Data to use:
:::
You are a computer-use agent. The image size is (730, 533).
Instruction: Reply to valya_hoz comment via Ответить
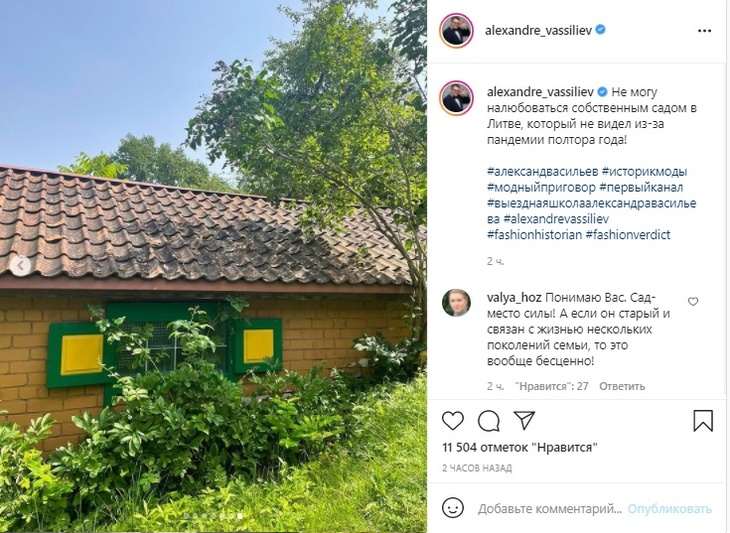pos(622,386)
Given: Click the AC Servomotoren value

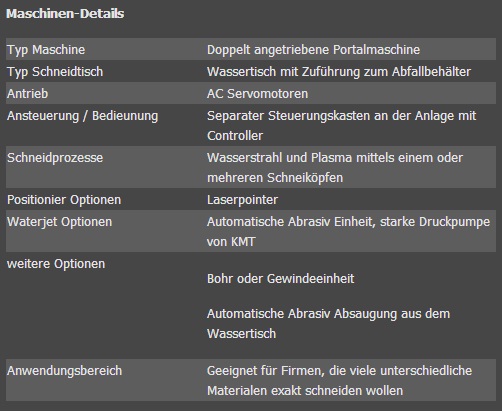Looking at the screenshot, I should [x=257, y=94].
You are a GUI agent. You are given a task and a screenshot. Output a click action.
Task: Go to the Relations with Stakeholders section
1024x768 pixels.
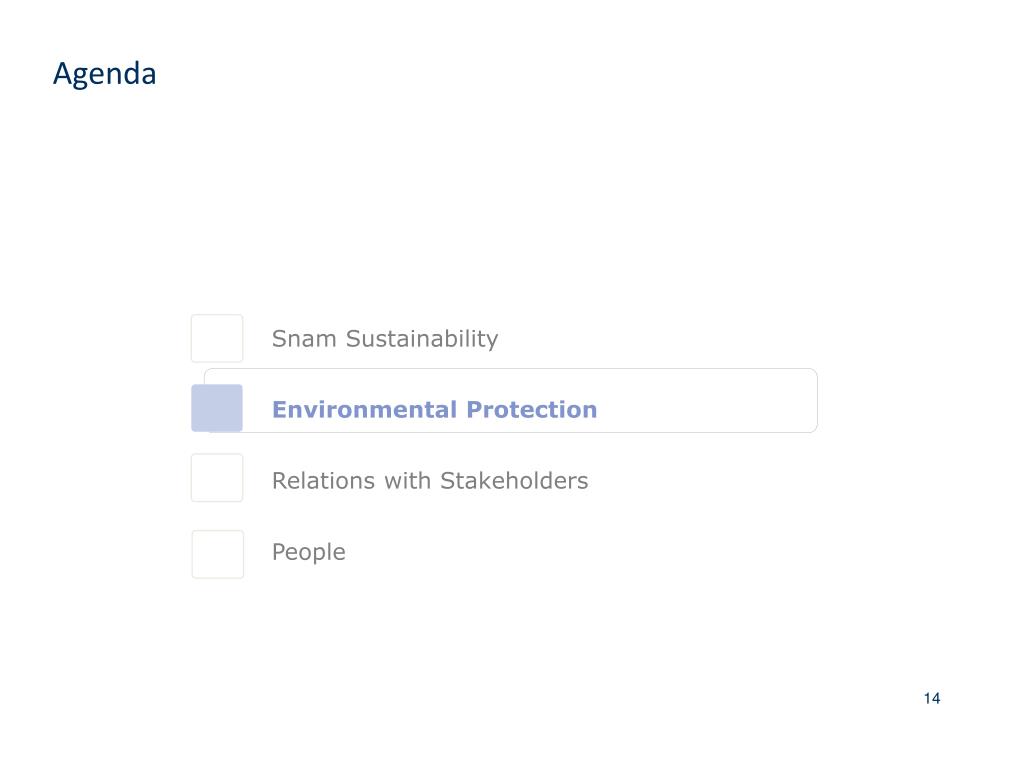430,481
:::
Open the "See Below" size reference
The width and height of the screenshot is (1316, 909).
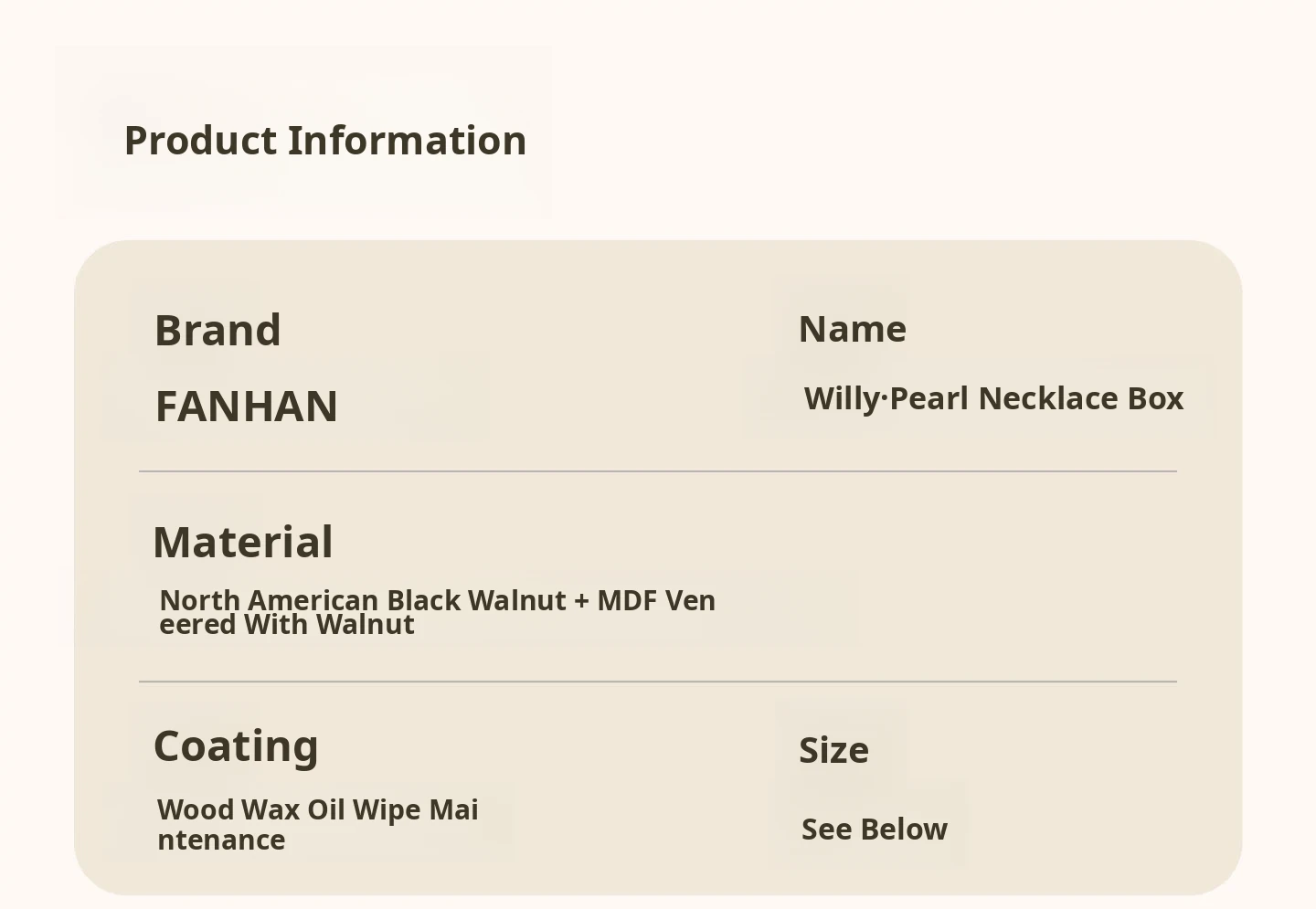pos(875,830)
:::
Work to be completed:
The result should be every line that contains "size", copied from the entries.

Answer to this task:
You are a computer-use agent. The image size is (730, 533).
Open the "See Below" size reference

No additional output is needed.